The Convention on the International Sale of Goods
It is important for parties to commercial transactions to know what law applies to the transaction. This is even more important when the parties are from different countries, and so may expect their local law to apply. By knowing what law applies, the parties can know what to do, and who bears the risk, if something goes wrong.
Lawyers from around the world worked together in the 1980s to resolve the ambiguity of what law applies when parties are from different countries by forming the Convention on the International Sale of Goods (the “CISG”). But this law may actually make a party’s legal obligations more ambiguous instead.
Why should you continue to read this post about the CISG?
You sell products abroad and are interested in knowing about the law that may apply to your sales.
Someone just mentioned the CISG and you need to read something quickly to make sure it’s nothing important.
Everyone else is reading this post and you want to know what the big deal is.
When the CISG Applies
The CISG generally governs commercial transactions when one party, who resides in a country that signed the CISG, sells goods to another party, who resides in another country that also signed.
For example, if a French manufacturer sells bread to an American buyer, then the CISG applies, since France and the United States have both signed the CISG. But, if an American sells cars to another American, the CISG does not apply since the buyer and seller come from the same country. Similarly, if a British company sells toys to an American, then the CISG does not apply since the UK did not sign the CISG. And if the French company provided services to an American company, then the CISG does not apply since there was no sale of goods.
Contracting parties often stipulate in their contracts the law that applies. For example, the parties may say “This contract shall be governed by Delaware law.” But the CISG may still apply because, technically, the CISG is American law since America entered into the treaty. To get around this, many parties put language in their contracts that specifically states that the CISG should not apply.
What the CISG Says
The CISG provides rules for courts to evaluate contract claims that differ from the laws of many U.S. states.

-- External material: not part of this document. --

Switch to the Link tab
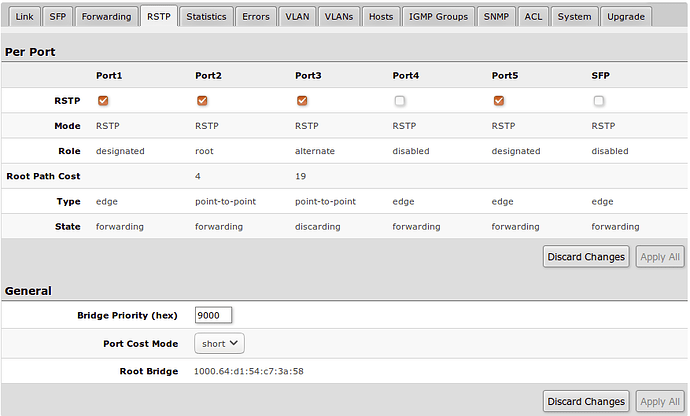The height and width of the screenshot is (416, 690). 25,17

Below are three major differences.
First, many U.S. states have a “statute of frauds,” that says that several types of contracts need to be in writing for a court to enforce them. These include contracts involving the sale of land or that cannot be performed within a year. But the CISG has no such rule, which means that an American court may enforce an oral agreement governed by the CISG that it may not have enforced if it were governed by local law.
Second, many U.S. states have a “parol evidence rule” that prohibits evidence of conversations about a contract whose purpose is to vary its terms when the contract itself is clear. The CISG has no such rule, so a U.S. court applying the CISG may allow “parol evidence” about the parties’ true intent, even if the court would focus only on the contract’s terms if it were applying local law.

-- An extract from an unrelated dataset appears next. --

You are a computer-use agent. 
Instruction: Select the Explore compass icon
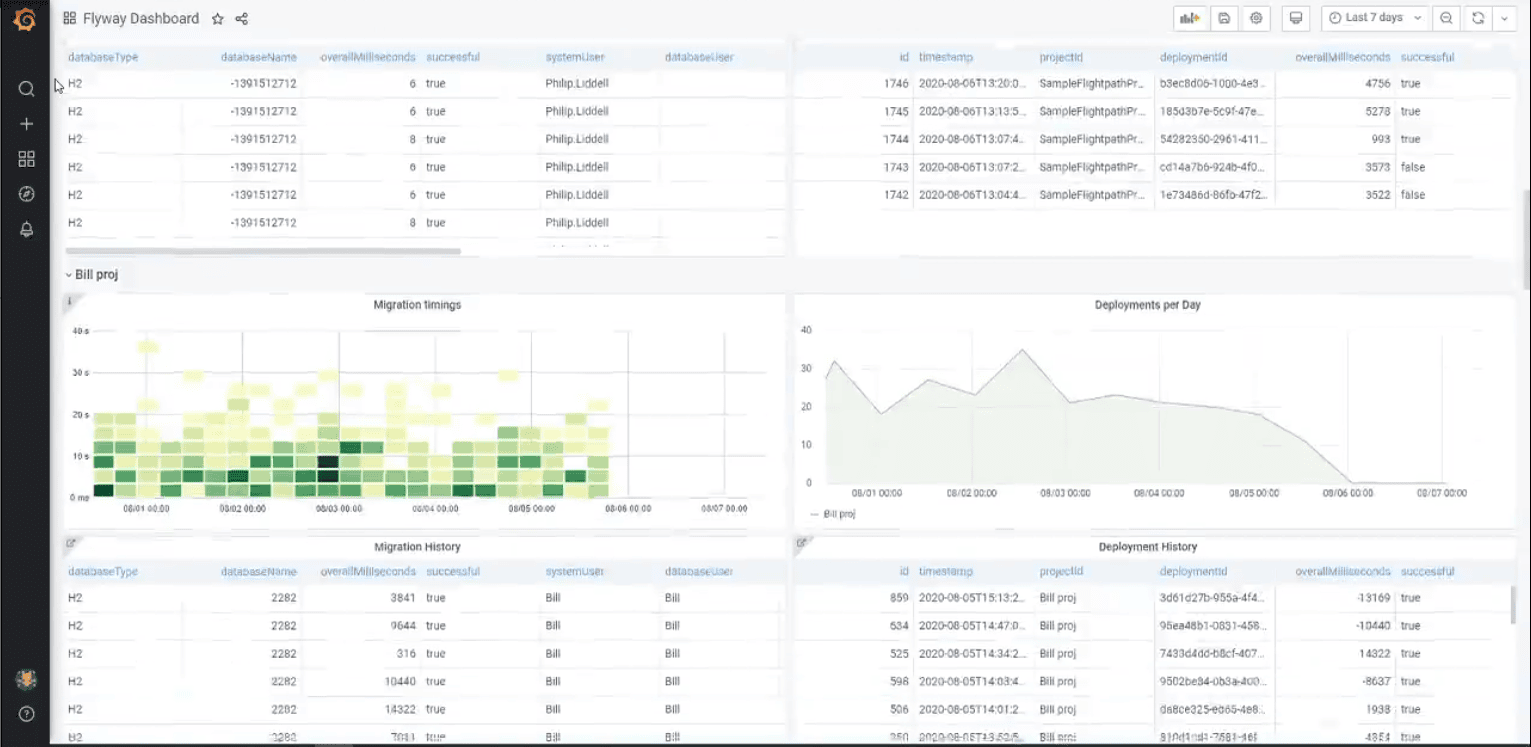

And third, the CISG follows the “mirror image” rule, which states that a party only accepts a contract when it agreed to the same terms (a “mirror image”) the other party offered. But many U.S. states allow parties to agree to a contract, even though they added additional terms.
How the CISG Can Help and How it can Hurt
Parties can determine whether the CISG is helpful for them or not based on whether they prefer its terms over the ones found in another applicable law. But putting those substantive differences aside, I believe that there is a significant benefit to the CISG, and a significant drawback.
The benefit is that parties in different countries can both be familiar with the governing law. An American company, for example, may not need to hire a French lawyer to analyze a contract if he knows that French law is unlikely to govern it. And, similarly, the French company can rely on its local counsel instead of hiring an American one.
But the downside is that there are far fewer court decisions that interpret the CISG than there are ones applying U.S. states’ laws. This means that it is very difficult for the parties (or, more accurately, their lawyers) to understand how the law may govern specific disputes over the contract. This makes litigation even more unpredictable than it usually is. And on top of that, because litigation is unpredictable, a court may decide that the CISG does not apply, which takes away the certainty that the parties had hoped for when they relied on the CISG.